This study included FHS participants who attended Offspring cohort, Exam 7 (1998–2001) and Third Generation cohort, Exam 1 (2002–2005).(13) The asthma status of all 7,266 FHS participants who attended a baseline exam was ascertained using data from questionnaires and face-to-face interviews conducted by a physician. Participants also provided complete information on health history and medication use for asthma as well as a blood sample for measurement of plasma sRAGE concentration (methods for protein collection appear below). Asthma was defined as 1) a self-reported history of asthma and 2) self-reported use of asthma medication. In FHS Offspring cohort participants (Exam 7) medication use was captured by questions inquiring about current use of inhaled corticosteroids, bronchodilators, or aerosols for asthma. In Third Generation cohort participants (Exam 1), information on medication use was collected using the WHO ATC coding system, with asthma medication use defined as the report of using codes R03AC (selective beta-2-adrenoreceptor agonists) or R03BA (inhaled glucocorticoids). The control (or “free of asthma”) group consisted of participants who reported both no history of asthma and no asthma medication use.

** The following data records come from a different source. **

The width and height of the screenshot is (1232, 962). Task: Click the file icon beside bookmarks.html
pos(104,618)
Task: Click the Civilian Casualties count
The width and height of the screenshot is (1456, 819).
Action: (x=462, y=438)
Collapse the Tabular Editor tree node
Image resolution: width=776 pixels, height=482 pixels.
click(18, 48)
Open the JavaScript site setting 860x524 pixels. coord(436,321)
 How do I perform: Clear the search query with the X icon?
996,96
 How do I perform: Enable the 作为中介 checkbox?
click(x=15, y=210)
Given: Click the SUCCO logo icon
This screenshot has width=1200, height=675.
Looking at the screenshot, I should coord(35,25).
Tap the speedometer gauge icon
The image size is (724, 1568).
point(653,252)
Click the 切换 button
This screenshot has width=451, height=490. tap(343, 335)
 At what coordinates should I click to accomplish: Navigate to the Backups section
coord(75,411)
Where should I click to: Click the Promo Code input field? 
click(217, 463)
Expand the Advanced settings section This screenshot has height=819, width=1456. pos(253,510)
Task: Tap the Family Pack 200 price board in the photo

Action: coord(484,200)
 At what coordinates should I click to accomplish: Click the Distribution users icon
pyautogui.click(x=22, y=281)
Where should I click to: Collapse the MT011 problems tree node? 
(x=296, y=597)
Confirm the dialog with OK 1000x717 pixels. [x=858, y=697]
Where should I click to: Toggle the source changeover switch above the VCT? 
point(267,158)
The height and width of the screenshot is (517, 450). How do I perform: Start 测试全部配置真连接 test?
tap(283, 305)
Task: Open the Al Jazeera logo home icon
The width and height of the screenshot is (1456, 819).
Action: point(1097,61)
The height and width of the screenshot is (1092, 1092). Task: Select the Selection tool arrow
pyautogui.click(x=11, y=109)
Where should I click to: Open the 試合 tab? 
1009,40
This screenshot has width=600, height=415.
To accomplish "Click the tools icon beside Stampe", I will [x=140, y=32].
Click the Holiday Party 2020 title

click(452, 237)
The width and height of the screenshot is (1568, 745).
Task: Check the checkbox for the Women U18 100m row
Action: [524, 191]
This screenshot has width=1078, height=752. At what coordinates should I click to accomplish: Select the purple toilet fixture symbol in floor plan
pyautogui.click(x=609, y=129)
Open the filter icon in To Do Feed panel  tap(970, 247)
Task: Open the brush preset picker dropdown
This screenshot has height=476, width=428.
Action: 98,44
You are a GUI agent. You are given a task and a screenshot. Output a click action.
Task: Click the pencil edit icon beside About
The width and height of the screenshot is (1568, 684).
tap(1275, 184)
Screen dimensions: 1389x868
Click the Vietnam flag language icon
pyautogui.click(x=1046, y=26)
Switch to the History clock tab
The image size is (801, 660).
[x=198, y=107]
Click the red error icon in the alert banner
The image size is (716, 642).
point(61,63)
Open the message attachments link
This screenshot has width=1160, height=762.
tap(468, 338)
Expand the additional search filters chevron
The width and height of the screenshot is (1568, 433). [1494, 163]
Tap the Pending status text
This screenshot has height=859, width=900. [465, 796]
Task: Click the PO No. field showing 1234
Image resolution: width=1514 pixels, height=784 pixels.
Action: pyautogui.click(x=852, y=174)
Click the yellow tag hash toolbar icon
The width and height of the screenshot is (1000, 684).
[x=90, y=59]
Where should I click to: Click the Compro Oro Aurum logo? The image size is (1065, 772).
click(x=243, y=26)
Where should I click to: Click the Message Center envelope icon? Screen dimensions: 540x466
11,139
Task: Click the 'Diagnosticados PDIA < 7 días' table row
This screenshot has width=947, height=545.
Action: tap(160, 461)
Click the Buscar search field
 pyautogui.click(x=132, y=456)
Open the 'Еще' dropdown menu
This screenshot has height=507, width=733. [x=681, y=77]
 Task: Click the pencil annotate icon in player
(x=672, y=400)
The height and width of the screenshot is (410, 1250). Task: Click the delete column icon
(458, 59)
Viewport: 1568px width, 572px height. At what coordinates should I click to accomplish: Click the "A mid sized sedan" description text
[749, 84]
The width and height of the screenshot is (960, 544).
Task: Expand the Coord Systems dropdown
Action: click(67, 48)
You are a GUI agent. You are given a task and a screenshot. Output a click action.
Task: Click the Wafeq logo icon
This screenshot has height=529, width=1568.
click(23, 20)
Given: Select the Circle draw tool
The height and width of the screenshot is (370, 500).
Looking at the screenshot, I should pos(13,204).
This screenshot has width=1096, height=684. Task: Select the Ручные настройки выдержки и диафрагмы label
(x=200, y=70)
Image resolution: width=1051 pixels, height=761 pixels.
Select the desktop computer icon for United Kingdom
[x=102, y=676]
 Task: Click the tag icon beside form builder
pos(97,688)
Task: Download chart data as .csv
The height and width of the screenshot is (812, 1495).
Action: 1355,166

Spirometry testing was performed on FHS Offspring (Exam 7) and Third Generation (Exam 1) participants using standardized methods with measurement of FEV1, FVC, and the FEV1/FVC ratio. Percent predicted values for FEV1 and FVC were calculated using Hankinson reference equations.(14)

All participants provided informed consent, and the study protocol received approval from the Boston University Medical Campus Institutional Review Board. The primary study design is shown in Figure I.

Figure 1. Study design.

Figure 1.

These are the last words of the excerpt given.